9. The DNA report is neither exculpatory nor favorable to the applicant. Indeed the DNA report states the applicant cannot be excluded as a possible parent of the product of conception that came from the complainant.
10. The medical records are not exculpatory or favorable to the applicant.
11. There is evidence to support applicant's conviction that includes but is not limited to Applicant's signing of the Waiver of Constitutional Rights, Agreement to Stipulate, and Judicial Confession and according to Wallace's credible affidavit, applicant admitted his guilt before the court during the punishment phase of his plea.
Hargrove cannot show actual innocence based on the record. He identifies no ground for equitable tolling, and the record discloses none. See, e.g., Scott v. Johnson, 227 F.3d 260, 263 (5th Cir. 2000) (finding that confiscation of legal materials and an inadequate law library did not establish grounds for equitable tolling where the alleged impediments to filing a federal petition were removed six months before the end of the limitations period), cert. denied, 532 U.S. 963 (2001); Felder v. Johnson, 204 F.3d 168, 171 (5th Cir.) (finding that alleged inadequacies in prison law library and lack of notice of AEDPA's requirements did not warrant equitable tolling), cert. denied, 531 U.S. 1035 (2000); Turner v. Johnson, 177 F.3d 390, 392 (5th Cir.) (finding that unfamiliarity with the legal process or lack of representation during the applicable filing period did not merit equitable tolling), cert. denied, 528 U.S. 1007 (1999).

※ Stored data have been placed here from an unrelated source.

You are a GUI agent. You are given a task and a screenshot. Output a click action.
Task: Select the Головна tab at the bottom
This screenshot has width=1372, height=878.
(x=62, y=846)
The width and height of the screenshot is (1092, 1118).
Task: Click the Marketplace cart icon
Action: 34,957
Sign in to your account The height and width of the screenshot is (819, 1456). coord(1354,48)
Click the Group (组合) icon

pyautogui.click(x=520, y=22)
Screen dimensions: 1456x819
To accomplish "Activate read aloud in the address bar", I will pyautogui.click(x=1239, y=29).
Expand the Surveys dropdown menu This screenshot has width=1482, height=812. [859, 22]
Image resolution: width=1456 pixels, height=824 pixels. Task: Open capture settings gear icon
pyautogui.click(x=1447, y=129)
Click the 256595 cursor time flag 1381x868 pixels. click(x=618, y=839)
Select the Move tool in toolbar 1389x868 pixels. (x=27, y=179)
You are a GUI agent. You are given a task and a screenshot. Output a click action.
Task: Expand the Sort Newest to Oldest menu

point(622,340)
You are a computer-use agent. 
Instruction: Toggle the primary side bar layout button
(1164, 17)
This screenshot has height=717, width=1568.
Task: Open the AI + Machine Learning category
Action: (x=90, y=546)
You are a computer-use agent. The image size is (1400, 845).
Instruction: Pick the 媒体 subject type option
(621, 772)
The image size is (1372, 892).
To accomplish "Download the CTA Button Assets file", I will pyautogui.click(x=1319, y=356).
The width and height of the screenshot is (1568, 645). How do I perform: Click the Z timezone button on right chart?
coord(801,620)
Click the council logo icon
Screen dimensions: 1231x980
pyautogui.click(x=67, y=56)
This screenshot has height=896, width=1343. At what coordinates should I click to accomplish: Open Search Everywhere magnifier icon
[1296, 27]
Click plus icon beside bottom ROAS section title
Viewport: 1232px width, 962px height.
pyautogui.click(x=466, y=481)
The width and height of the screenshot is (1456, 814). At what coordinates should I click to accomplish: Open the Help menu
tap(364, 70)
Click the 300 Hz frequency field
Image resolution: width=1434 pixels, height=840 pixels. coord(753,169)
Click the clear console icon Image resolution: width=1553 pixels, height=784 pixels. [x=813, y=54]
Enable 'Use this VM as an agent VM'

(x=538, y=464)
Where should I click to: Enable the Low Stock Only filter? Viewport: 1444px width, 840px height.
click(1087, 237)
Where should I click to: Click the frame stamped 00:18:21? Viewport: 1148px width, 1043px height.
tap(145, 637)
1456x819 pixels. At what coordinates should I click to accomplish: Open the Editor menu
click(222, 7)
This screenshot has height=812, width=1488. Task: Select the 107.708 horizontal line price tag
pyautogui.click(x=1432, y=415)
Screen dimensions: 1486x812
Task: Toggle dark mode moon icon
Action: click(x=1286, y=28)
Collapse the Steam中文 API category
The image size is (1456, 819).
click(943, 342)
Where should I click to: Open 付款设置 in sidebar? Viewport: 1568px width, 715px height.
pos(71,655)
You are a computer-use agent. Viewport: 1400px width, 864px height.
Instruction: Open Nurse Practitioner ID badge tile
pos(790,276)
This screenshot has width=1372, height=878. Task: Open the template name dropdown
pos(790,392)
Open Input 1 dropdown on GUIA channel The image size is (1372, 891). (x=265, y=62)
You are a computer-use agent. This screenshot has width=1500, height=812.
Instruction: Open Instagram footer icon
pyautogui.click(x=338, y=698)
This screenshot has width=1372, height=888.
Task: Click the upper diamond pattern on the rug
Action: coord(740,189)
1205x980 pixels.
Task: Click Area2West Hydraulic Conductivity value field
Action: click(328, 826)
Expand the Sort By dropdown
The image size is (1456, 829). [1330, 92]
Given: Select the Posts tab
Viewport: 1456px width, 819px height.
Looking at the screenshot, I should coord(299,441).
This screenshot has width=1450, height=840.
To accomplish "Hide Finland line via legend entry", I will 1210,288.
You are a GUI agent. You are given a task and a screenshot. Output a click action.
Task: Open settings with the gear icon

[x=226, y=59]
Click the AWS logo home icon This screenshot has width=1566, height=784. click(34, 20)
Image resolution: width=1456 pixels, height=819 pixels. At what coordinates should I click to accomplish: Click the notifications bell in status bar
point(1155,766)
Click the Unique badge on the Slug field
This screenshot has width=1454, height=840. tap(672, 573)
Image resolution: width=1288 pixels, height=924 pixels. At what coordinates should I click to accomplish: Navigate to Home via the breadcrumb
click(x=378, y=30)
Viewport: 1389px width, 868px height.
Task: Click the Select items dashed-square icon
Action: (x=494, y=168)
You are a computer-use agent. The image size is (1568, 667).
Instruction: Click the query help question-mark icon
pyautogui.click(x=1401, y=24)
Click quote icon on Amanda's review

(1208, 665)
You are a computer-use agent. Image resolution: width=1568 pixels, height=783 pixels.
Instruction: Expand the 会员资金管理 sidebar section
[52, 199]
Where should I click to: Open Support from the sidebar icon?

Hargrove does not satisfy any of the exceptions to the AEDPA statute of limitations. The record does not indicate that any unconstitutional state action prevented him from filing an application for federal habeas relief before the end of the limitations period. 28 U.S.C. § 2244(d)(1)(B). Hargrove's claims do not relate to a constitutional right recognized by the Supreme Court within the last year and made retroactive to cases on collateral review. 28 U.S.C. § 2244(d)(1)(C). Hargrove's claims relate to the guilty plea on September 27, 2004 and sentencing on March 30, 2005. Hargrove has not shown that he did not know of the factual predicate of his claims earlier. 28 U.S.C. § 2244(d)(1)(D).
Hargrove's federal petition is untimely.
III. Conclusion
Hargrove's challenges to his 2005 conviction are dismissed as time-barred. This case is dismissed. Any remaining pending motions are denied as moot.
"When the district court denies a habeas petition on procedural grounds without reaching the prisoner's underlying constitutional claim, a [certificate of appealability] should issue when the prisoner shows, at least, that jurists of reason would find it debatable whether the petition states a valid claim of the denial of a constitutional right and that jurists of reason would find it debatable whether the district court was correct in its procedural ruling." Slack v. McDaniel, 529 U.S. 473, 483-84 (2000)). Hargrove has not shown that jurists of reason would find it debatable whether the petition states a valid claim of the denial of a constitutional right and that jurists of reason would find it debatable whether this court was correct in its procedural ruling. This court will not issue a COA.
SIGNED on January 30, 2014, at Houston, Texas.